Le lendemain, le Libanais revient : « C’est très compliqué, dit-il. Il faut d’abord classer les perles par mesures, puis par orient, puis selon leur forme ; voir si elles sont bien rondes ou baroques. » Bref, non seulement c’est compliqué, mais par-dessus le marché le Libanais dit qu’il doit amener un autre acheteur possible, plus compétent que lui. En quatre jours on termine. Il paye trente mille pesos. Au dernier moment j’ai retiré une perle rose et deux perles noires pour en faire cadeau à la femme du consul belge. En bons commerçants, ils en profitent pour dire que ces trois perles valent à elles seules cinq mille pesos. Je prends quand même les perles.

Le consul belge fait des difficultés pour accepter les perles. Il me gardera les quinze mille pesos. Donc je suis en possession de ving-sept mille pesos. Il s’agit de mener à bien la troisième affaire.

Comment, de quelle façon vais-je m’y prendre ? Un bon ouvrier gagnait en Colombie de huit à dix pesos par jour. Donc les vingt-sept mille pesos, c’est une grosse somme. Je vais battre le fer tant qu’il est chaud. Le commandant a touché vingt-trois mille pesos. Avec ces vingt-sept mille en plus, cela lui ferait cinquante mille pesos.

— Commandant, combien vaut un commerce qui ferait vivre quelqu’un mieux que vous ?

— Un bon commerce vaut comptant, de quarante-cinq à soixante mille pesos.

— Et que produit-il ? Trois fois ce que vous gagnez ? Quatre fois ?

— Plus. Il donne cinq ou six fois plus que ce que je gagne.

— Et pourquoi ne devenez-vous pas un commerçant ?

— Il me faudrait deux fois plus que ce que j’ai.

— Ecoute, commandant, j’ai une troisième affaire à te proposer.

— Ne joue pas avec moi.

— Non, je t’assure. Tu veux les vingt-sept mille pesos que j’ai ? Ils sont à toi quand tu veux.

— Comment ?

— Laisse-moi partir.

— Ecoute Français, je sais que tu n’as pas confiance en moi. Avant, peut-être, tu avais raison. Mais maintenant que grâce à toi je suis sorti de la misère ou tout comme, que je peux m’acheter une maison et envoyer mes enfants à l’école payante, sache que je suis ton ami. Je ne veux pas te voler ni qu’on te tue ; ici je ne peux rien faire pour toi, même pour une fortune. Je ne peux pas te faire évader avec des chances de réussir.

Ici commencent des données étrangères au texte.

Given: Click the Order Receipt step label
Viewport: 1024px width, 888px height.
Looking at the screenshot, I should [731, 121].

— Et si je te prouve le contraire ?

— Alors on verra, mais pense bien avant.

— Commandant, as-tu un ami pêcheur ?

— Oui.

— Peut-il être capable de me sortir en mer et de me vendre son canot ?

— Je ne sais pas.

— Combien, à peu près, vaut son bateau ?

— Deux mille pesos.

— Si je lui donne sept mille à lui et vingt mille à toi, ça va ?

— Français, avec dix mille c’est assez pour moi, garde quelque chose pour toi.

— Arrange les choses.

— Tu partiras seul ?

— Non.

— Combien ?

— Trois en tout.

— Laisse-moi parler avec mon ami pêcheur.

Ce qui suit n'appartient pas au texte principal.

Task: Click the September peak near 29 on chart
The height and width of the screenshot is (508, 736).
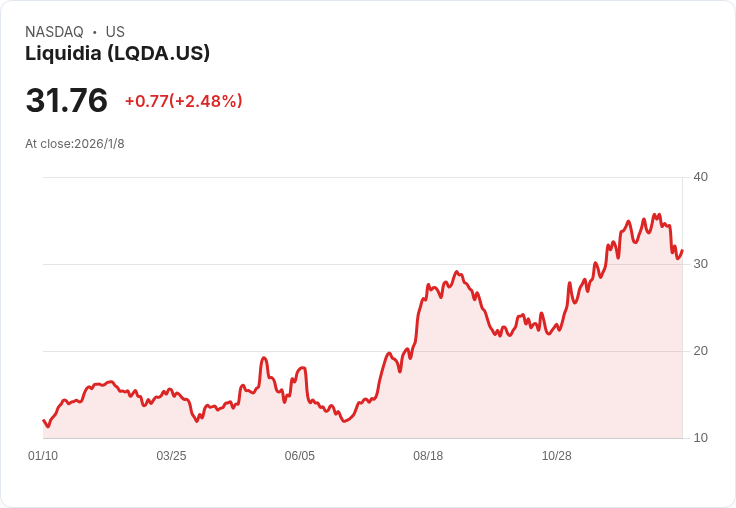Action: pyautogui.click(x=456, y=272)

Je suis stupéfait du changement de ce type envers moi. Avec sa gueule d’assassin, il a au fond de son cœur de belles choses cachées.

Dans la cour, j’ai parlé à Clousiot et Maturette. Ils me disent que je fasse comme il me plaira, qu’ils sont prêts à me suivre. Cet abandon de leur vie entre mes mains me donne une satisfaction bien grande. Je n’en abuserai pas, je serai prudent jusqu’à l’extrême, car j’ai pris sur moi une grande responsabilité. Mais je dois avertir nos autres compagnons. Nous venons de terminer un tournoi de domino. Il est près de neuf heures du soir. C’est le dernier moment que nous avons pour prendre le café. J’appelle : « Cafetero ! » Et l’on se fait servir six cafés bien chauds.

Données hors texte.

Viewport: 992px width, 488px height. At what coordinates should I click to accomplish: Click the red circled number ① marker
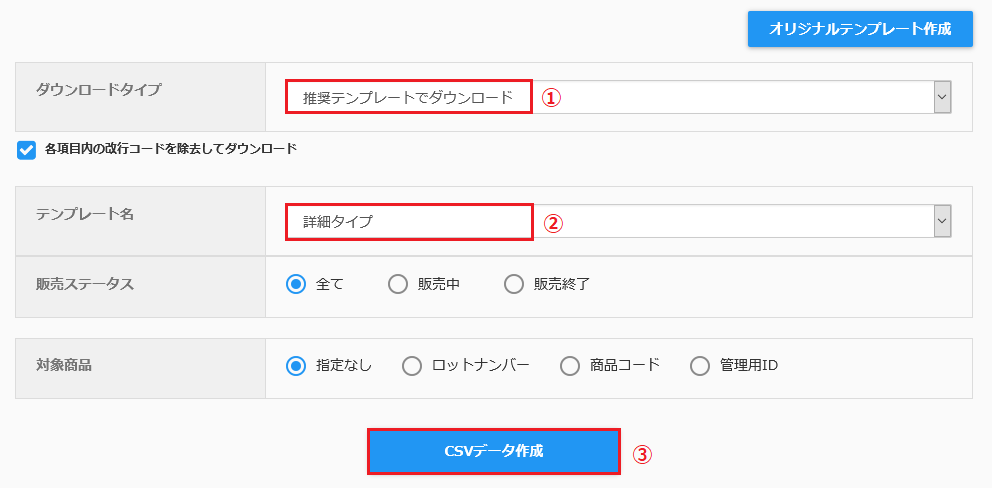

— Il faut que je vous parle. Voilà. Je crois que je vais pouvoir repartir en cavale. Malheureusement, on ne peut partir que trois. Il est normal que je parte avec Clousiot et Maturette qui sont des hommes avec lesquels je me suis évadé des durs. Si l’un de vous trouve quelque chose à redire à cela, qu’il le dise franchement, je l’écouterai.

— Non, dit le Breton, c’est juste à tous les points de vue. D’abord parce que vous êtes partis ensemble des durs. Ensuite, si vous êtes dans cette situation, c’est de notre faute à nous qui avons voulu débarquer en Colombie. Papillon, merci quand même de nous avoir demandé notre avis. Mais tu as parfaitement le droit d’agir ainsi. Que Dieu fasse que vous réussissiez car si vous êtes pris, c’est la mort certaine et dans de drôles de conditions.

— Nous le savons, disent ensemble Clousiot et Maturette.

Le commandant m’a parlé l’après-midi. Son ami est d’accord. Il demande ce que nous voulons emporter dans le canot.

— Un tonneau de cinquante litres d’eau douce, vingt-cinq kilos de farine de maïs et six litres d’huile. C’est tout.

— Carajo ! s’écrie le commandant. Avec si peu de choses tu ne vas pas prendre la mer ?

— Si.

— Tu es valeureux, Français.

Ça y est. Il est résolu à faire la troisième opération. Il ajoute froidement : « Je fais cela, que tu le croie ou non, pour mes enfants, et après, pour toi. Tu le mérites pour ton courage. »

Je sais que c’est vrai et je l’en remercie.

— Comment vas-tu faire pour qu’on ne voie pas trop que j’étais d’accord avec toi ?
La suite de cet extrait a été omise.